* Task instructions: Return, verbatim and in full, the records that follow, but not their pictures.

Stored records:
···
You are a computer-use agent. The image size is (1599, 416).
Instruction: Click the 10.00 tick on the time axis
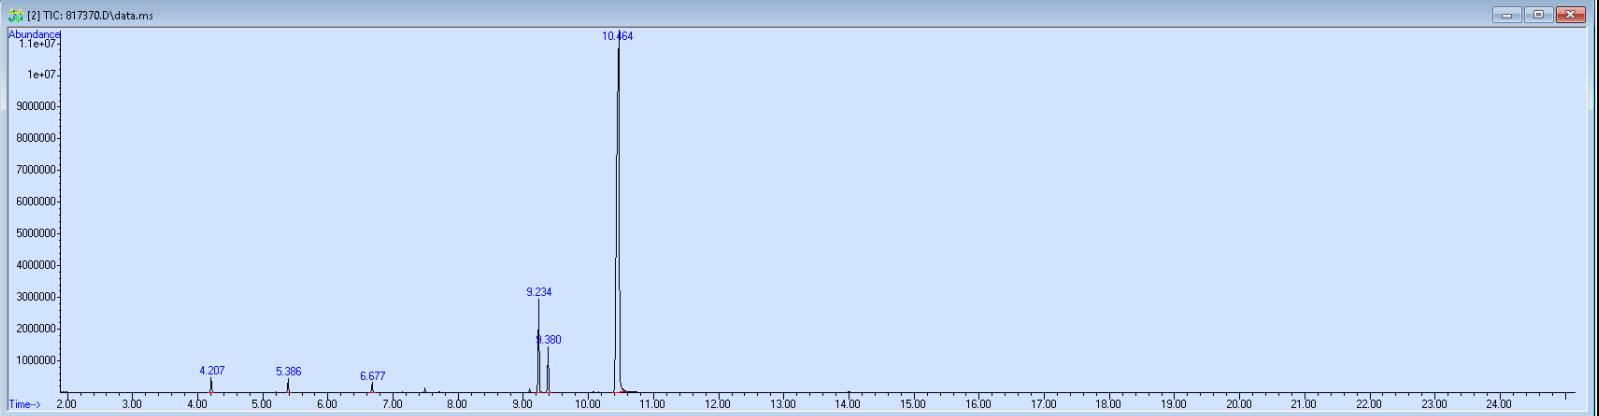coord(587,404)
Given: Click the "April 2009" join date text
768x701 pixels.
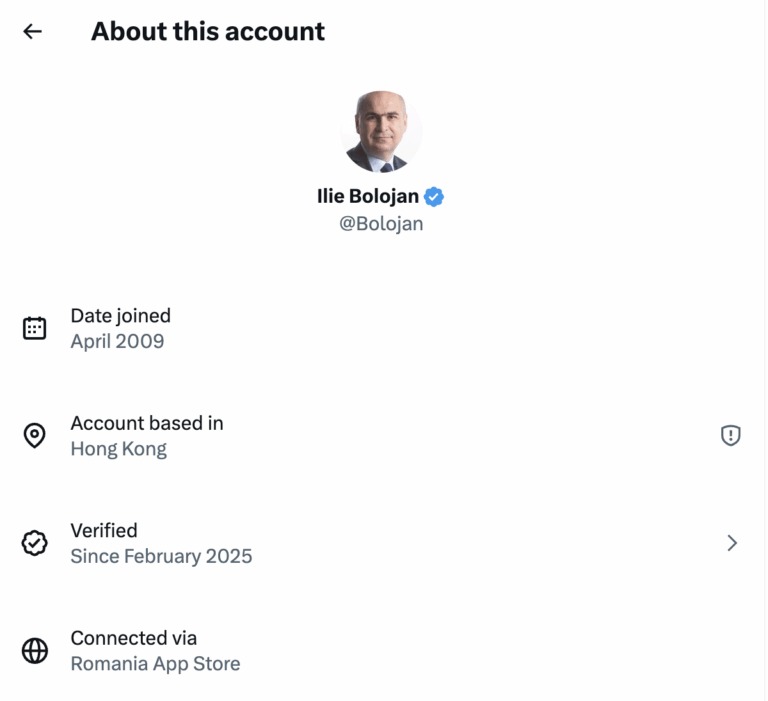Looking at the screenshot, I should [x=117, y=341].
···
* Response to this task:
You are a computer-use agent. The image size is (1599, 416).
Instruction: Click the 10.00 tick on the time axis
coord(587,404)
Given: Click the "April 2009" join date text
768x701 pixels.
Looking at the screenshot, I should [x=117, y=341].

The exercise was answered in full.